Wednesday, September 1, 2010

Net Neutrality

Net Neutrality seems to be one of the biggest current issues in Internet architecture. Telecommunication companies seem to think of themselves as providing a unique service, but I think of them as a simple utility.

A recent article on the topic reports that AT&T believes that net neutrality rules should allow "paid prioritization". I'm fine with a corporate network using QoS to shape its internal traffic, but I'm uncomfortable with ISPs doing this with other people's traffic. I have had too many experiences where "cleverness" with traffic shaping caused inexplicable problems. For example, on BYU's network I have seen SSH connections terminated or stalled for no obvious reason, while other types of traffic worked fine.
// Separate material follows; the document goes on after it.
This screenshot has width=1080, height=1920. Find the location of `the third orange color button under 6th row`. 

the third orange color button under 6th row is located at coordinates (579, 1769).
Even the network engineers can't necessarily figure out what is going on.

Rather than ISPs implementing complicated traffic shaping, why not keep the network simple? If a customer is using enough traffic to cause congestion, they should throttle that user's traffic irrespective of which protocol is being used. They should charge a customer for the bandwidth being used without trying to extort extra fees.
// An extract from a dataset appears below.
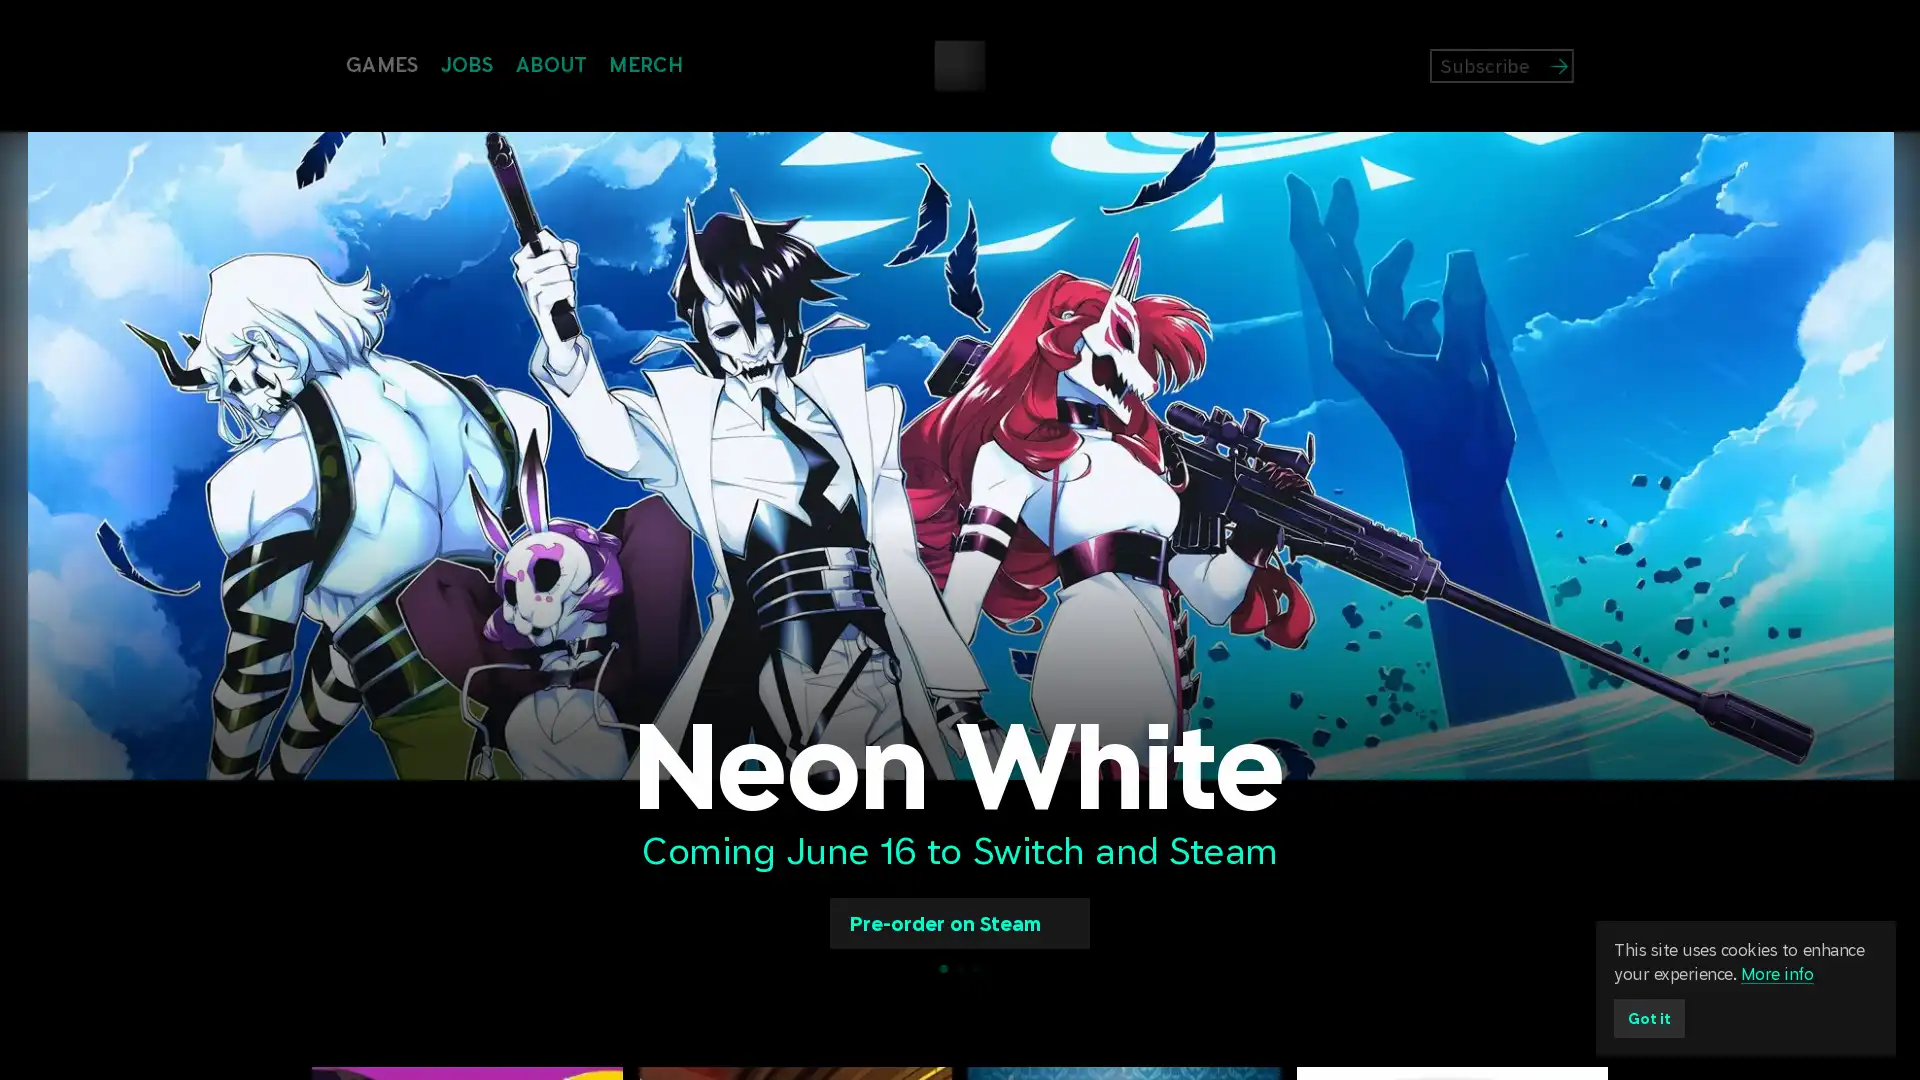 The height and width of the screenshot is (1080, 1920). What do you see at coordinates (1652, 1015) in the screenshot?
I see `Got it` at bounding box center [1652, 1015].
Above all, ISPs should fairly advertise what service is being provided: if the network is congested enough that there is a consistent need for paid prioritization, then the ISP is not providing the advertised bandwidth to its customers. Instead of "Download speeds up to 15 Mbps with PowerBoost", the fair advertisements might read "Peak bandwidth 15 Mbps, minimum guaranteed bandwidth 20 kbps". Another ISP might advertise "Peak bandwidth 15 Mbps, minimum guaranteed bandwidth 500 kbps" by better throttling users that are "hogging" the network. I just don't see how extorting content providers does anything to solve the problem. How could you fairly advertise bandwidth to reflect complicated traffic shaping methods?  "Bandwidth of 1 Mbps for google.com; 800 kbps for yahoo.com; 100 kbps per second for Skype; SSH and Bittorrent traffic have lowest priority; forged reset packets may be whimsically sent..."

NAT already makes it hard enough to try interesting new protocols on the Internet. Do the ISPs really need to make things even worse?